▸ Requirements: Rewrite the records below with each "Task" swapped for "Instruction" and everything else unchanged. Omit the pictures.

Element and text position data:
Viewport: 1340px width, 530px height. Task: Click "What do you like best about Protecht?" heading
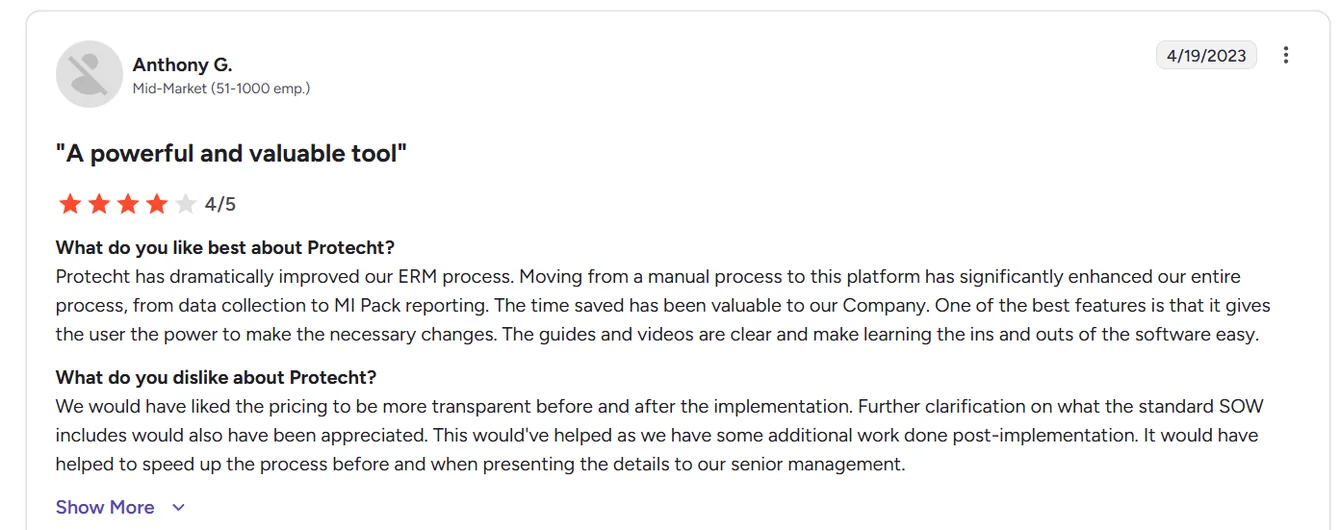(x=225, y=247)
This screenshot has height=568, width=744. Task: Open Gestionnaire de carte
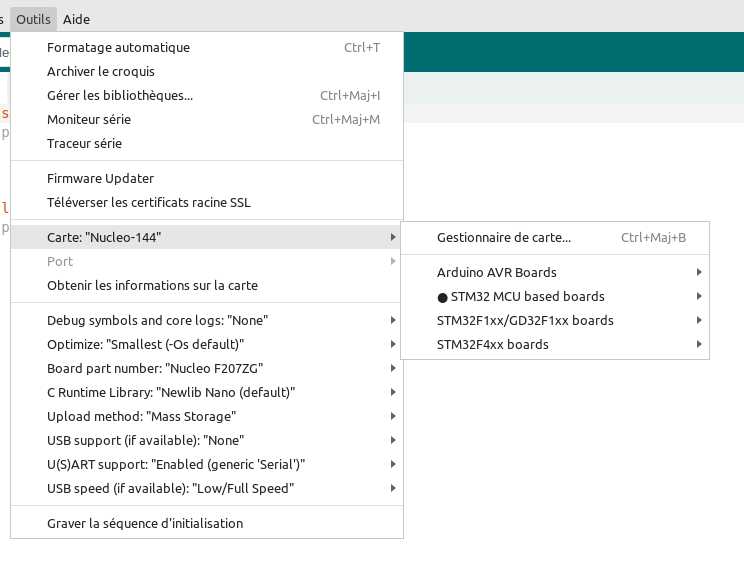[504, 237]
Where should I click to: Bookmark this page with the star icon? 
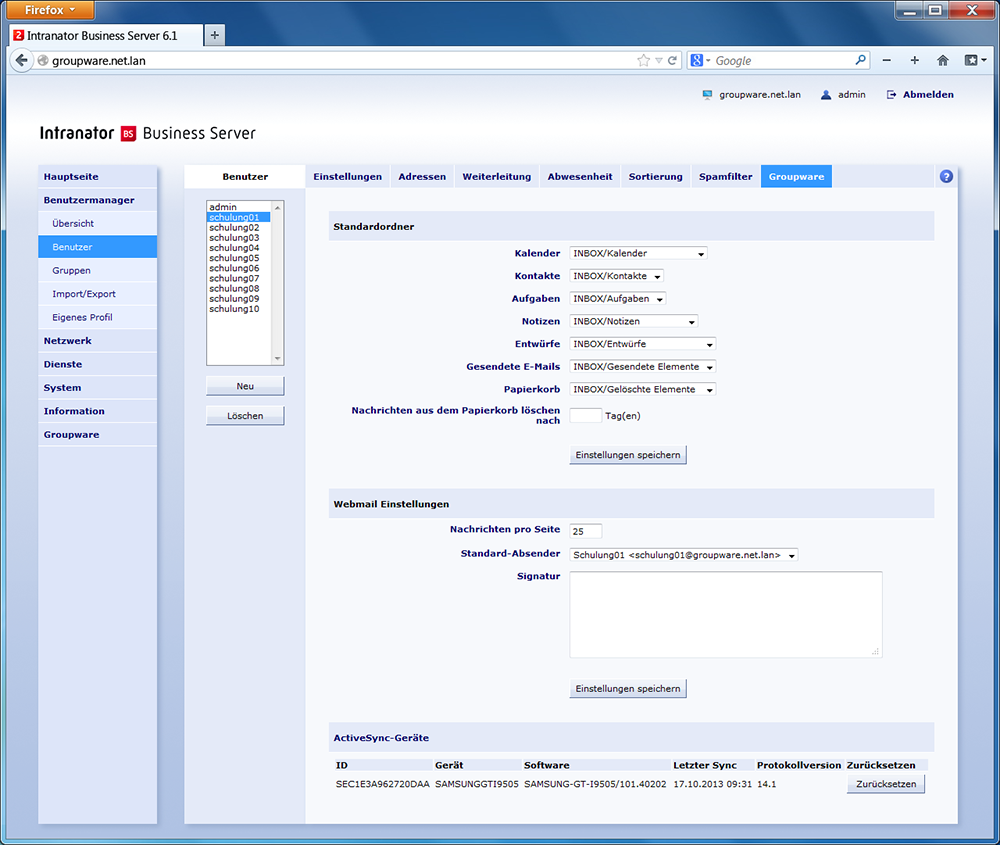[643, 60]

▸ Complete response:
Viewport: 1340px width, 530px height. Instruction: Click "What do you like best about Protecht?" heading
(x=225, y=247)
This screenshot has height=568, width=744. Instruction: Open Gestionnaire de carte
[504, 237]
Where should I click to: Bookmark this page with the star icon? 
[643, 60]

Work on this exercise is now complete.